Maybe form wasn’t so important. Maybe experience in contention at this tournament wasn’t a necessity. Maybe odds weren’t such a determining factor of winning potential.

And then – poof! – all of these new theories quickly became old again, any subsequent triple-digit tickets being left to flutter in the breeze without consequence.

Since Schwartzel’s victory in 2011, there have been eight Masters champions – and none have owned pre-tourney odds higher than those of Danny Willett four years ago at 50/1.

All of which should leave us asking this question entering this year’s delayed edition of the event: Can a big-time longshot still win this tournament?

Charl Schwartzel was the last triple-digit longshot to win the Masters. Credit: Photo by Sam Greenwood/Augusta National/Getty Images

There are undoubtedly a few relevant factors to account for why no player with big odds has won here lately, many of which are golf-specific.

The most prevalent notion is that today’s fields are even more top-heavy than a decade ago. No longer are “good” players sneaking away with major titles; instead, it’s usually a player who is some varying degree of “great.” Check the list of these winners in recent years – not just at the Masters, but all majors – and you’ll rarely find a one-hit wonder or surprise name. The best players are learning how to bring their optimal stuff to the biggest events and one of the byproducts is that we don’t have the same volume of underdog champions.

Another idea is that these courses – and yes, Augusta National specifically – are set up for the longest hitters and most prolific birdie-makers. The list of these players usually includes most of the game’s highest-ranked players, making it more difficult for a lesser-known player to come out of nowhere to hold off the elite-level guys.

All of that is inherently true, though it hardly serves as the most logical explanation for the lack of triple-digit Masters winners lately.

Instead, I’ll proffer that there are no more Immelmans, Cabreras and Schwartzels less because of their competition and more because of … us.

That’s right – us.
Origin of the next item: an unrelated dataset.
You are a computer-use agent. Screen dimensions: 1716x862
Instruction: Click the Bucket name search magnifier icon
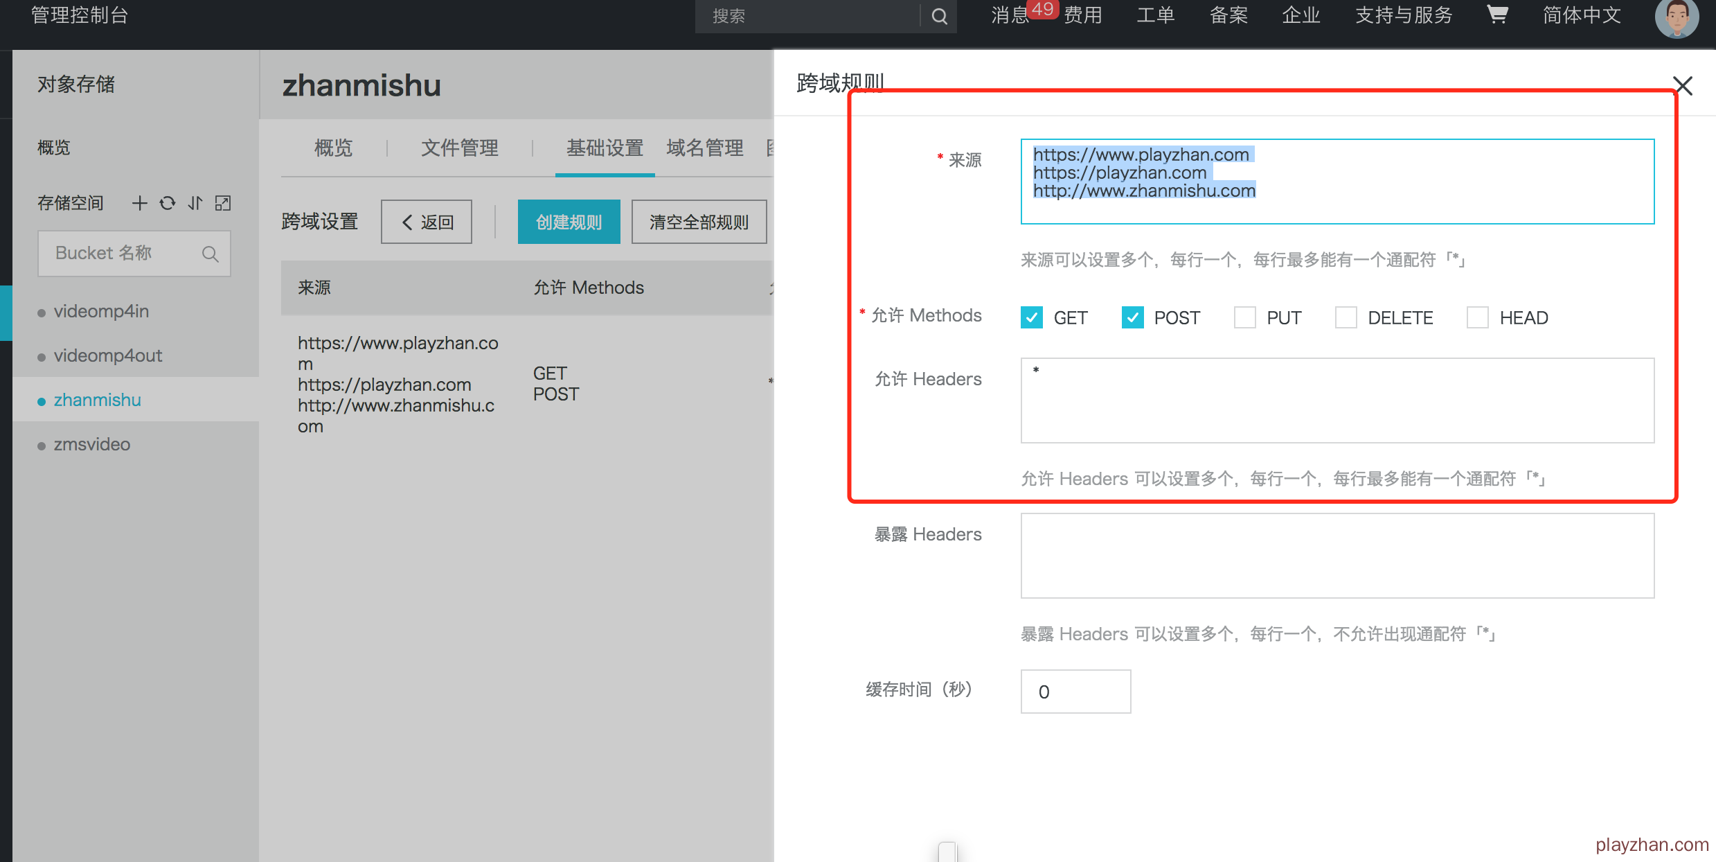(210, 254)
The gambling public.

The game of golf has always been synonymous with betting, but the trajectory of this relationship has been elevated so much in the past handful of years.

A decade ago, a recent major winner like Cabrera could sneak into a major field at triple-digit odds due to the fact that the general population was only paying the most attention to the most in-form players for outrights and so those prices were never deflated because they were simply reflective of public opinion.

Case in point: Willett himself, who was initially at triple-digit odds in 2016, only to drop when he won a European Tour event early that year and finished T-3 at a WGC. Not to suggest bettors in previous years were too unsophisticated to understand the value of a longshot, but his ascendancy on that pre-tournament board proves the keener eye that bettors have accrued in recent times.

Let’s keep all of this in mind when searching for that golden ticket this week.

Sure, we’d all like to find that triple-digit longshot who’s going to win this title, but there are increasing reasons it likely won’t happen. First, that player will have to defeat Bryson DeChambeau, Dustin Johnson, Justin Thomas, Rory McIlroy, Xander Schauffele, Brooks Koepka and all of the other superstars with lower odds next to their names.

Just as importantly, though, if you happen to see a player with outright value at 100/1, then chances are plenty of others have seen him, too, which will undeniably drive the price down to a range in which we’ve become more accustomed to players winning this tournament.

It would be pretty lucrative to turn back the clock and have a bunch of potential Masters winners with such lofty odds, but as we search for that player this week, though, we should realize that we have ourselves to blame as much as anyone else. Consider it a veritable Catch-22 in that our collective justification for becoming smarter in this realm is summarily keeping us from finding that longshot winner who was once available.